EXTRACTED INFORMATION Block Start

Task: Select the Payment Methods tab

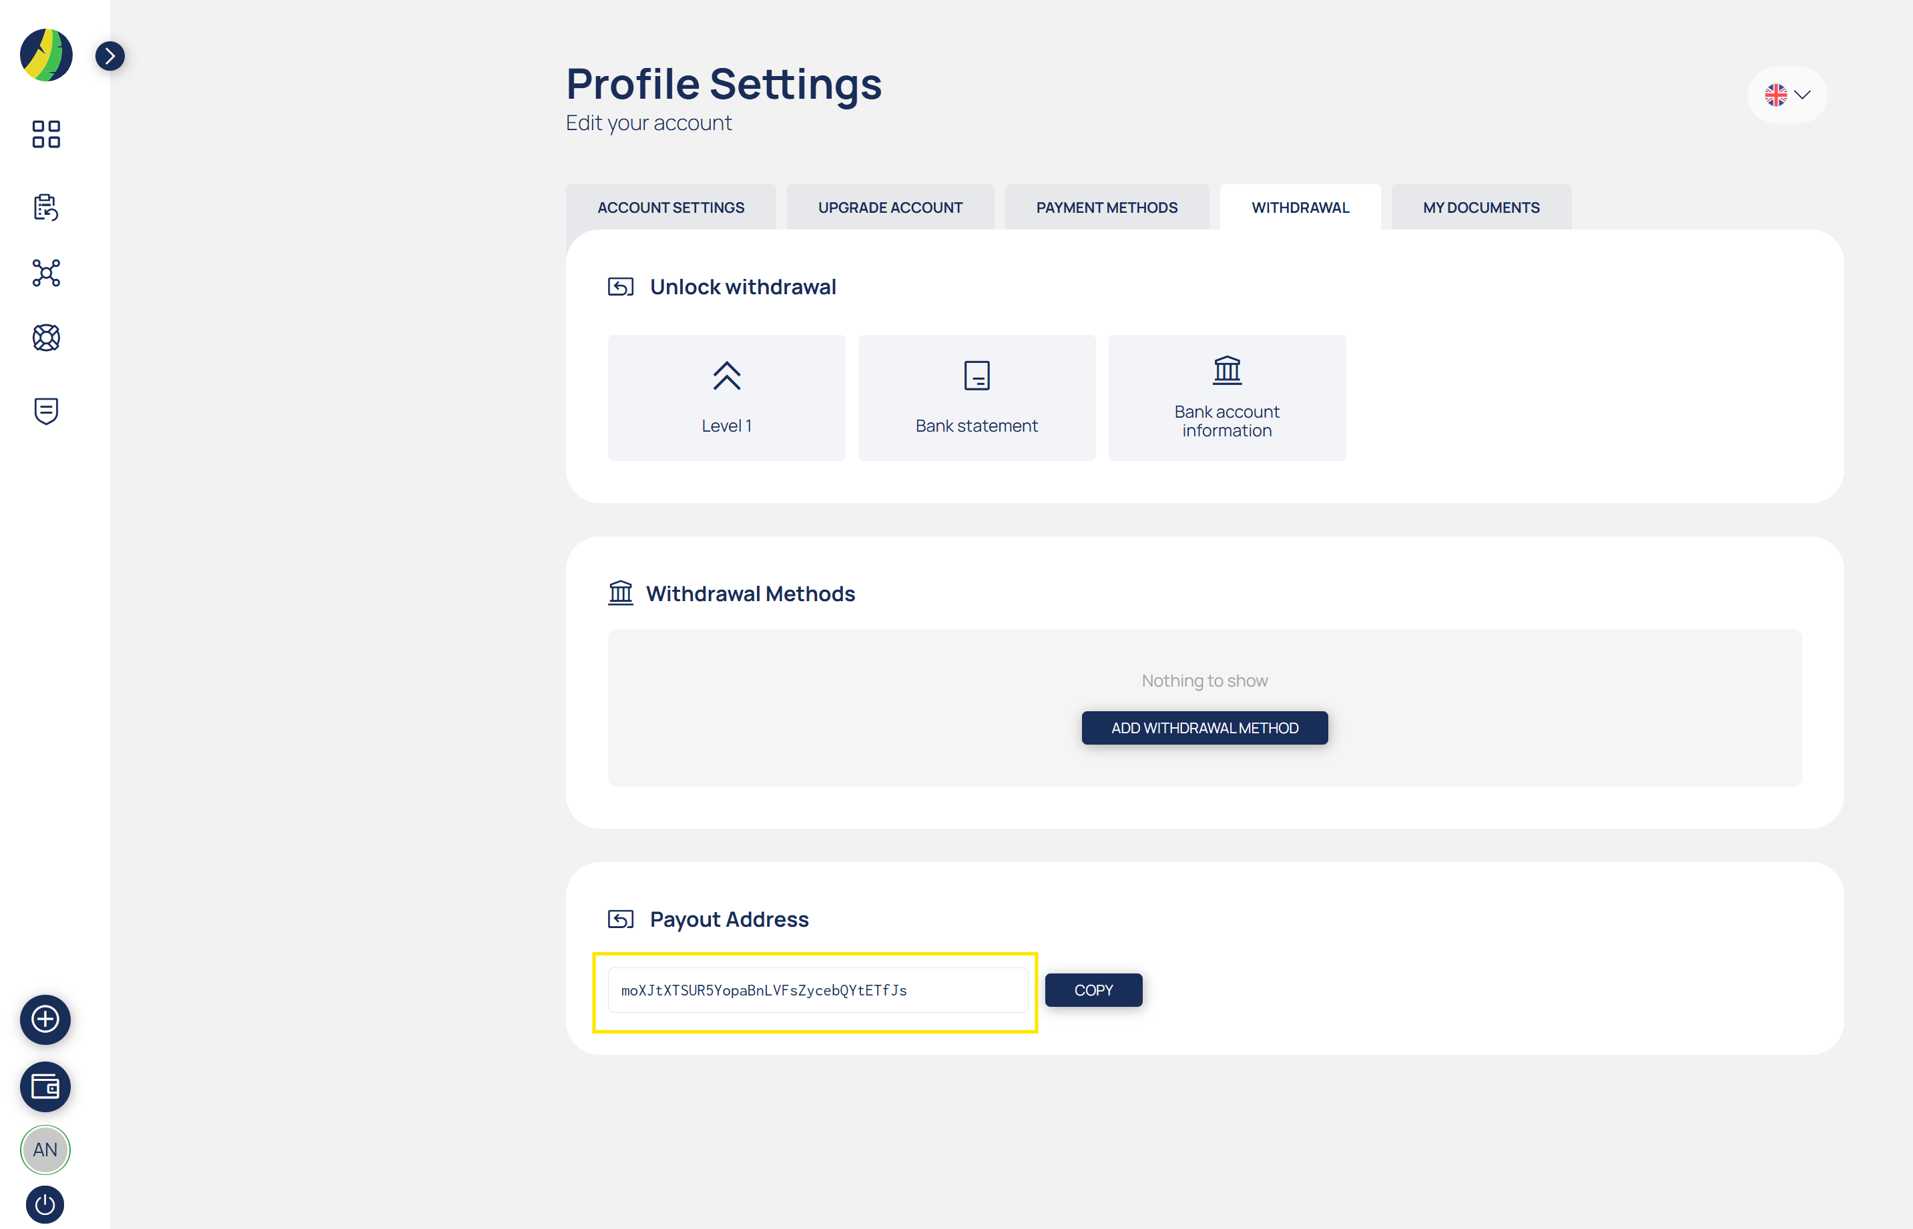Action: (x=1107, y=207)
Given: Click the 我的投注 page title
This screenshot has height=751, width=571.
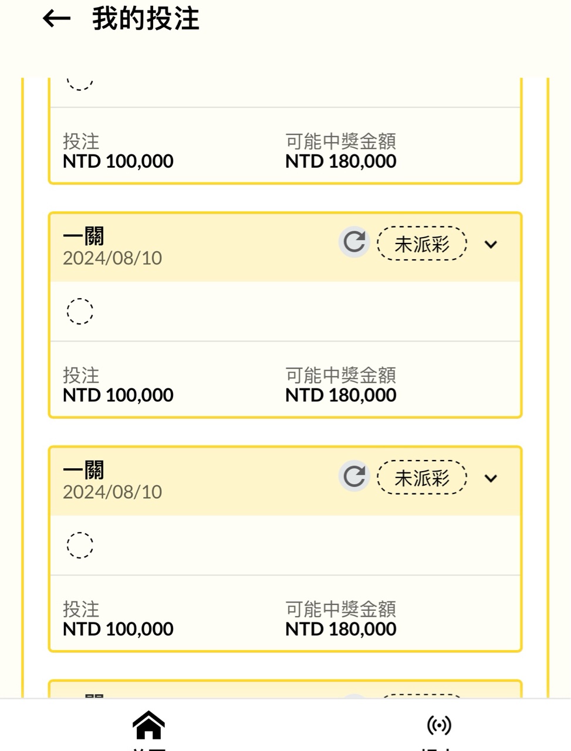Looking at the screenshot, I should click(x=146, y=19).
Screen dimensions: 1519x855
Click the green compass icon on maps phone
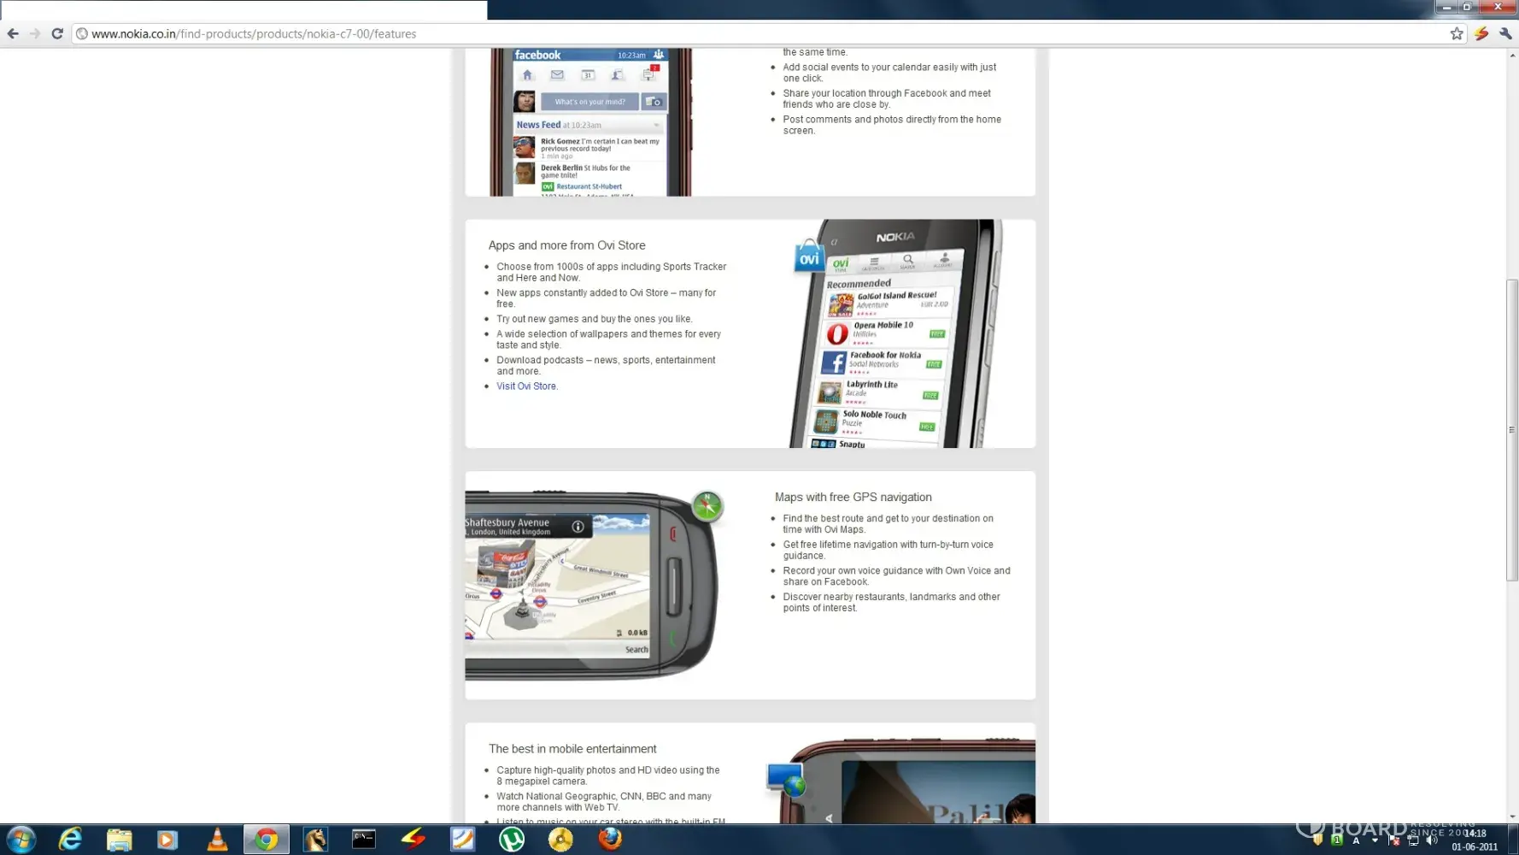tap(707, 506)
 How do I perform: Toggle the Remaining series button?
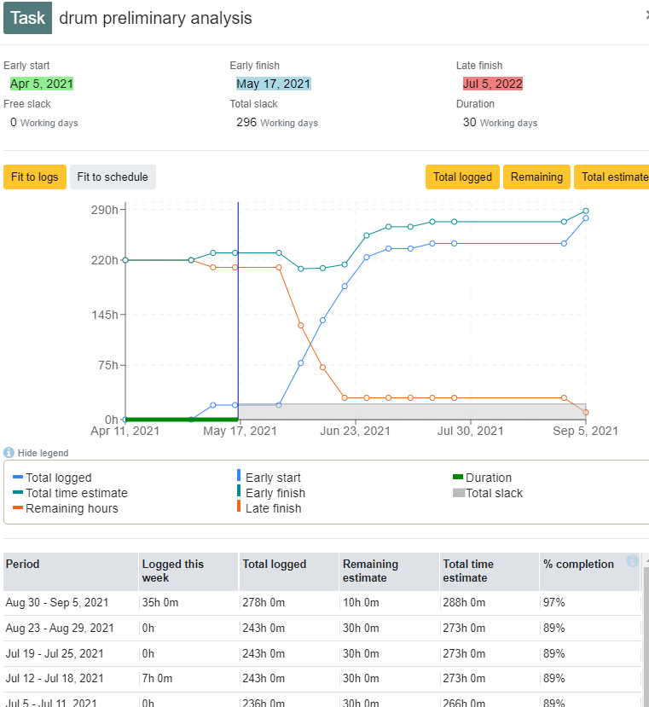coord(536,177)
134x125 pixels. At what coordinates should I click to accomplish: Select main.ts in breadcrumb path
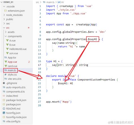click(50, 2)
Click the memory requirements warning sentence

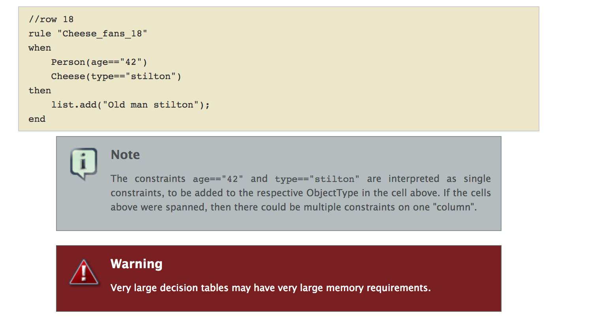coord(270,288)
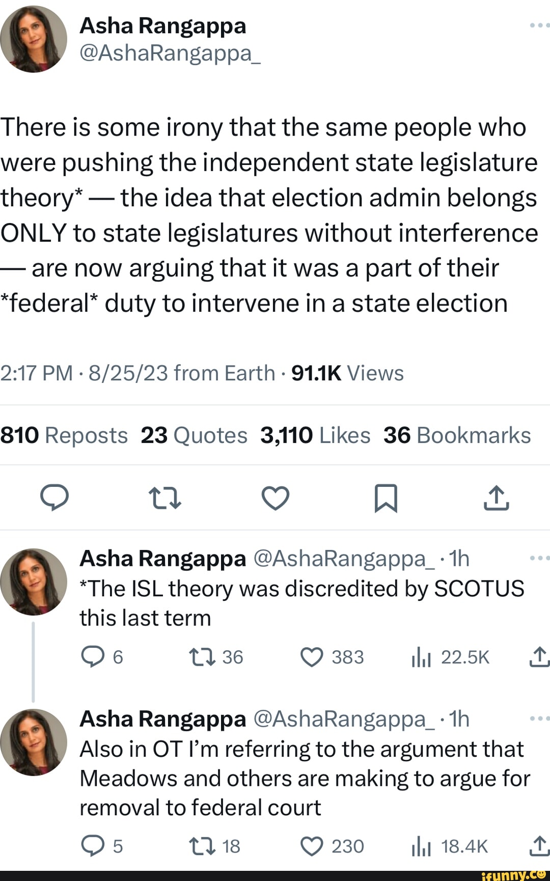Like the main tweet
The height and width of the screenshot is (881, 550).
[x=276, y=498]
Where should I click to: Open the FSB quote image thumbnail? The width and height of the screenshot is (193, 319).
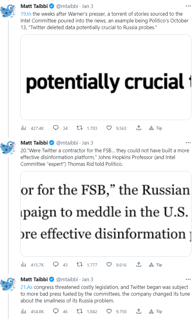106,214
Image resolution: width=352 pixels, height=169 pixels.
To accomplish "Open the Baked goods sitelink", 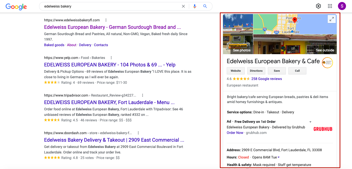I will click(x=54, y=45).
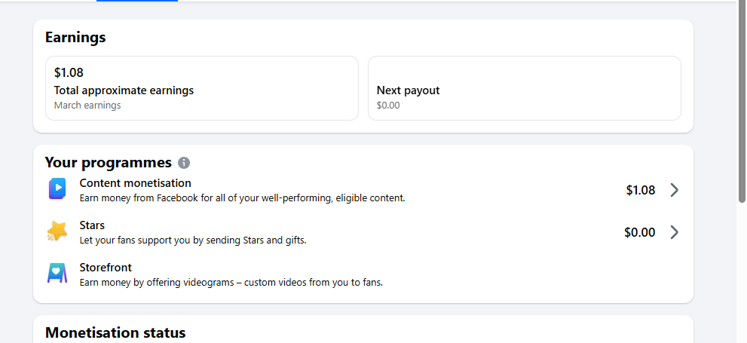Open Stars details with the chevron arrow
This screenshot has width=747, height=343.
(674, 232)
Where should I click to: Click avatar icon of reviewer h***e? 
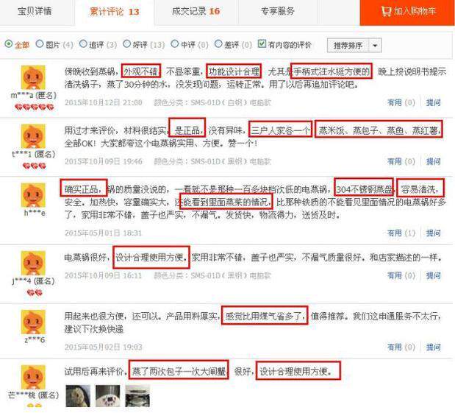point(33,195)
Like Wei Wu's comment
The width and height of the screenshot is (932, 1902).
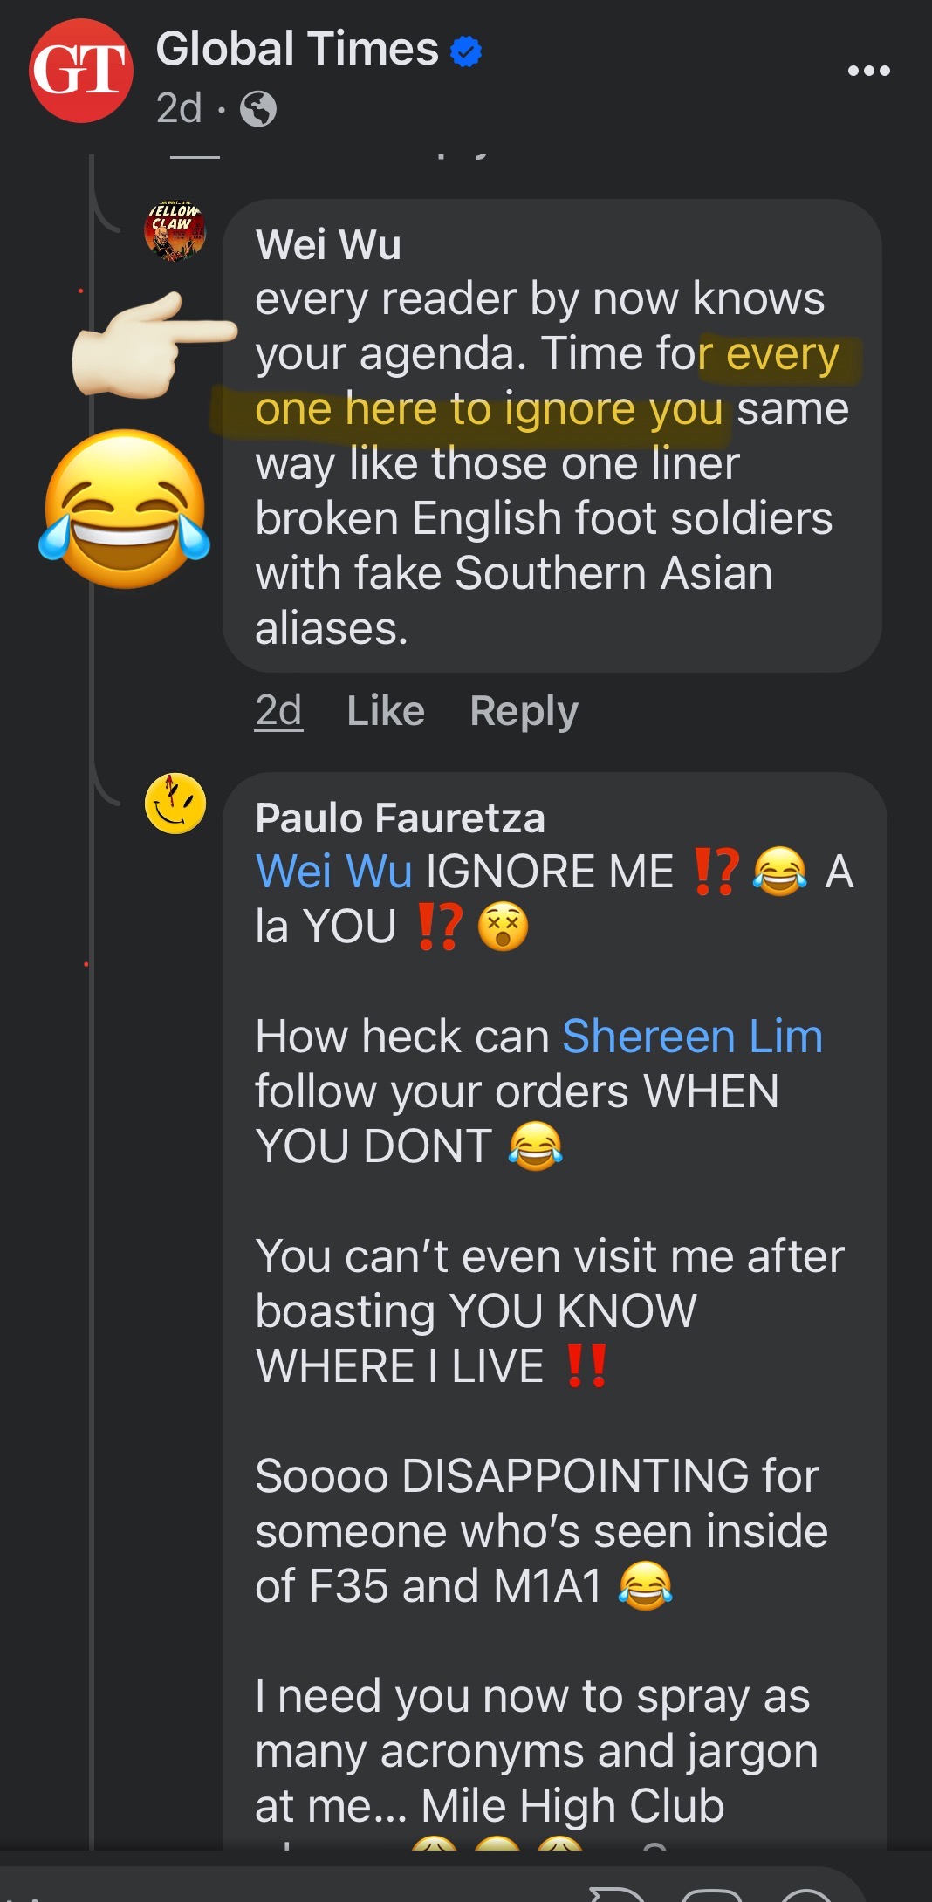[x=386, y=711]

EXTRACTED INFORMATION Block End

### [WHAT IS REQUIRED]
Print only the lines from the one with "Where should I click to: Click" through the last line of the data above, exactly and with both ends, and please omit any pictures.

### [RESULT BELOW]
Where should I click to: Click avatar icon of reviewer h***e? 
point(33,195)
Like Wei Wu's comment
The width and height of the screenshot is (932, 1902).
[x=386, y=711]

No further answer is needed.